• Vorliegender Text:
= = =
Meldungen über Schneidertage sind genauso wichtig wie die über gefangene Fische. Nur so erhält man doch ein realistisches Bild der aktuellen Lage! Wenn hier 5 Leute posten, dass auf Fehmarn zur Zeit nichts läuft, dann fahre ich woanders hin. Also bitte auch in Zukunft "Nichtfänge" und tolle Fotos hier eintragen.


----------



## MeRiDiAn (29. April 2005)

*AW: Aktuelle Meerforellenfänge Mai 05*



			
				Schweißsocke schrieb:
			
		

> Meldungen über Schneidertage sind genauso wichtig wie die über gefangene Fische. Nur so erhält man doch ein realistisches Bild der aktuellen Lage! Wenn hier 5 Leute posten, dass auf Fehmarn zur Zeit nichts läuft, dann fahre ich woanders hin. Also bitte auch in Zukunft "Nichtfänge" und tolle Fotos hier eintragen.



*ABSOLUTE ZUSTIMMUNG !!!!*


----------



## Dorschi (29. April 2005)

*AW: Aktuelle Meerforellenfänge Mai 05*

Genau! Nur so lernt man ev. auch aus den Fehlern der anderen!


----------



## Seatrout (29. April 2005)

*AW: Aktuelle Meerforellenfänge Mai 05*

Auch von mir "*Totale Zustimmung*"!!
Auch Posts ohne Fangmeldung sind wichtig.

Gruß Seatrout


----------



## Quallenfischer (29. April 2005)

*AW: Aktuelle Meerforellenfänge Mai 05*



			
				Schweißsocke schrieb:
			
		

> Meldungen über Schneidertage sind genauso wichtig wie die über gefangene Fische. Nur so erhält man doch ein realistisches Bild der aktuellen Lage! Wenn hier 5 Leute posten, dass auf Fehmarn zur Zeit nichts läuft, dann fahre ich woanders hin. Also bitte auch in Zukunft "Nichtfänge" und tolle Fotos hier eintragen.



|good:


----------



## Tooori (29. April 2005)

*AW: Aktuelle Meerforellenfänge Mai 05*

Ihr Anglerfreaks seid doch total komisch! :v


----------



## Blauortsand (29. April 2005)
= = =
• Verfügbare Daten:
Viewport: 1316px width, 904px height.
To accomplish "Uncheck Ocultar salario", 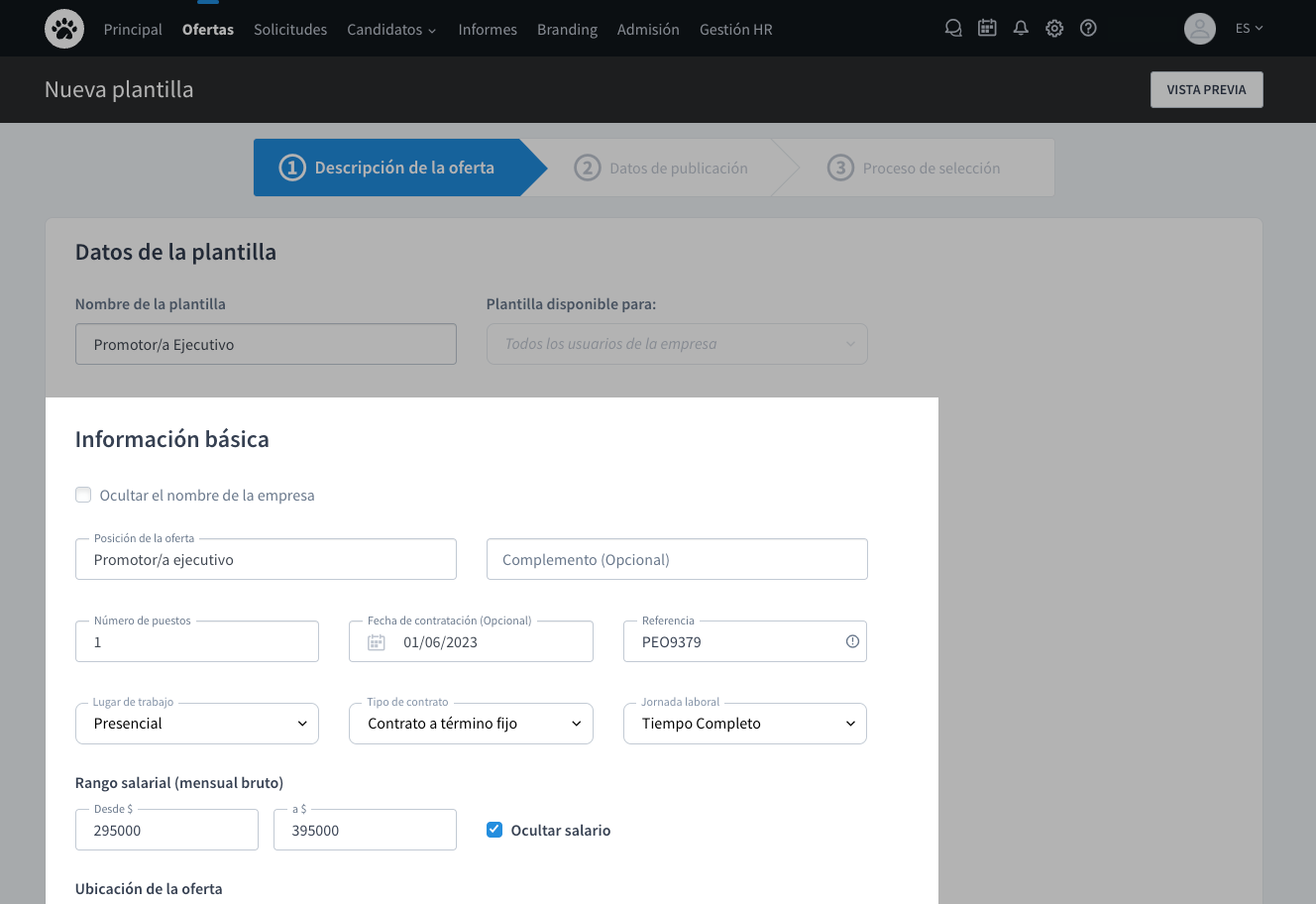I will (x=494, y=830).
= = =
• Aufgabenstellung: Was tut Schweißsocke laut dem vorliegenden Text, wenn fünf Leute posten, dass auf Fehmarn zur Zeit nichts läuft? Die Daten stammen aus einer anderen Quelle.

• Lösung: Dann fährt Schweißsocke woanders hin.